Recently, the LongCat Interaction team of Meituan released a technical report on a large model interaction system called "WOWService," which aims to address multiple challenges faced by large model technology in the local life service sector.
The report points out that there is a mismatch between industry-wide general capabilities and domain-specific needs. It is difficult to balance the reliability and personalization of services in complex scenarios, and high data costs and long training cycles further increase the difficulty of development. In addition, the industry lacks reusable business adaptation frameworks and real-scenario optimization solutions, leading to low efficiency in technology implementation.

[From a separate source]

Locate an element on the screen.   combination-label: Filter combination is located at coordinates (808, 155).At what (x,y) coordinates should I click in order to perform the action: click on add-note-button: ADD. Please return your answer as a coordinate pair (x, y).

The WOWService system significantly enhances the reasoning ability and professionalism of intelligent customer service by integrating cutting-edge technologies such as multi-agent collaboration, reinforcement learning, and domain knowledge enhancement. The system uses human-computer collaborative annotation, model self-criticism reinforcement, and knowledge rewriting technologies, demonstrating stronger flexibility in handling complex instructions and multi-task scenarios. It can achieve the same effect as traditional solutions with only 10% of the small model annotation data, thereby reducing training costs and time.
The WOWService system has been widely applied in Meituan's intelligent customer service system, covering dozens of business scenarios, building high-quality multi-turn dialogue data, and improving the data construction system. Through continuous system optimization, this project not only improves user satisfaction but also surpasses the base model on multiple key metrics, demonstrating its excellent performance in practical business applications.
The core technical framework of this system includes dual-driven data and knowledge, self-optimizing training, a four-stage training pipeline, and a multi-Agent collaboration mechanism. These innovative technologies enable WOWService to maintain high levels of service quality and compliance in complex and changing business environments. The multi-Agent collaboration mechanism enhances the adaptability and user experience of the overall system through cooperation between the main agent and multiple specialized sub-agents, ensuring real-time response and execution of critical information.
Technical Report: https://arxiv.org/pdf/2510.13291
Key Points:
🌟 The WOWService system significantly enhances the capabilities and professionalism of intelligent customer service through technologies such as multi-agent collaboration and reinforcement learning.
💡 In practical applications at Meituan, the system has covered dozens of business scenarios, improving user satisfaction and surpassing the base model.
🚀 The core technical framework includes dual-driven data and knowledge, self-optimizing training, and multi-Agent collaboration mechanisms, ensuring high-quality service delivery.